* Passage shown *
_ _ _ _ _ _ _

Power Series Distributions are discrete distributions on (a subset of) \( \N \) constructed from power series. This class of distributions is important because most of the special, discrete distributions are power series distributions.
Suppose that \(\bs{a} = (a_0, a_1, a_2, \ldots) \) is a sequence of nonnegative real numbers. We are interested in the power series with \( \bs{a} \) as the sequence of coefficients. Recall first that the partial sum of order \( n \in \N \) is \[ g_n(\theta) = \sum_{k=0}^n a_k \theta^k, \quad \theta \in \R \] The power series \( g \) is then defined by \( g(\theta) = \lim_{n \to \infty} g_n(\theta) \) for \( \theta \in \R \) for which the limit exists, and is denoted \[ g(\theta) = \sum_{n=0}^\infty a_n \theta^n \] Note that the series converges when \( \theta = 0 \), and \( g(0) = a_0 \). Beyond this trivial case, recall that there exists \( r \in [0, \infty] \) such that the series converges absolutely for \( \left|\theta\right| \lt r \) and diverges for \( \left|\theta\right| \gt r \). The number \( r \) is the radius of convergence. From now on, we assume that \( r \gt 0 \). If \( r \lt \infty \), the series may converge (absolutely) or may diverge to \( \infty \) at the endpoint \( r \). At \( -r \), the series may converge absolutely, may converge conditionally, or may diverge.
From now on, we restrict \( \theta \) to the interval \( [0, r) \); this interval is our parameter space. Some of the results below may hold when \( r \lt \infty \) and \( \theta = r \), but dealing with this case explicitly makes the exposition unnecessarily cumbersome.

_ _ _ _ _ _ _

* Data supplied *
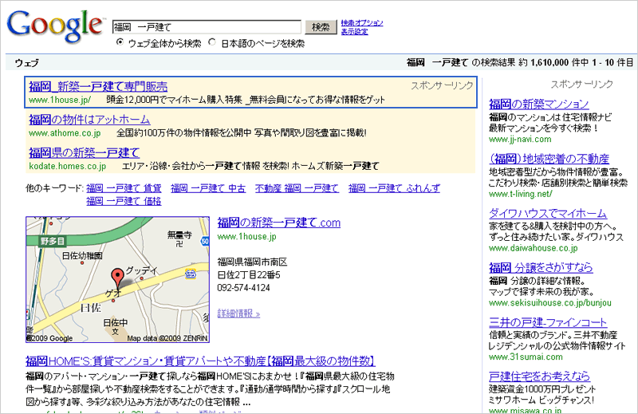
Task: Open 福岡HOME'S 賃貸マンション search result
Action: point(200,361)
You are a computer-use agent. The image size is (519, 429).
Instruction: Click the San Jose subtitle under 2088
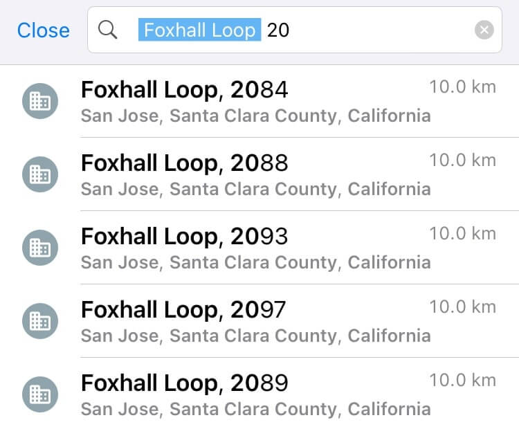(255, 189)

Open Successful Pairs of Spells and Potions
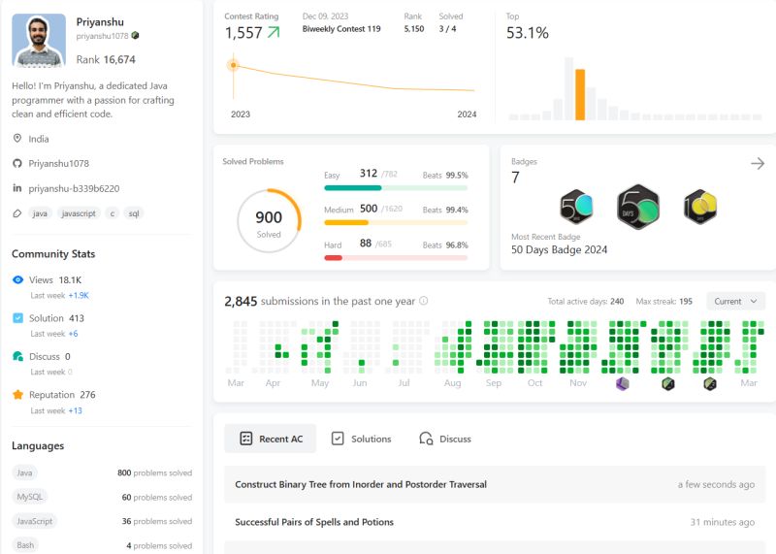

_ _ _ _ _ _ _

* Set problem *
Resume the text on power series distributions, picking up right after its last sentence. These records have no connection to the text about power series distributions.

* Response *
Suppose that \( N \) is a random variable with values in \( \N \). Then \( N \) has the power series distribution associated with the function \( g \) (or equivalently with the sequence \( \bs{a} \)) and with parameter \( \theta \in [0, r) \) if \( N \) has probability density function \( f_\theta \) given by \[ f_\theta(n) = \frac{a_n \theta^n}{g(\theta)}, \quad n \in \N \]
To show that \( f_\theta \) is a valid discrete probability density function, note that \( a_n \theta^n \) is nonnegative for each \( n \in \N \) and \( g(\theta) \), by definition, is the normalizing constant for the sequence \( \left(a_n \theta^n: n \in \N\right) \).
Note that when \( \theta = 0 \), the distribution is simply the point mass distribution at \( 0 \); that is, \( f_0(0) = 1 \).
The distribution function \( F_\theta \) is given by \[ F_\theta(n) = \frac{g_n(\theta)}{g(\theta)}, \quad n \in \N \]
This follows immediately from the definitions since \( F_\theta(n) = \sum_{k=0}^n f_\theta(k) \) for \( n \in \N \)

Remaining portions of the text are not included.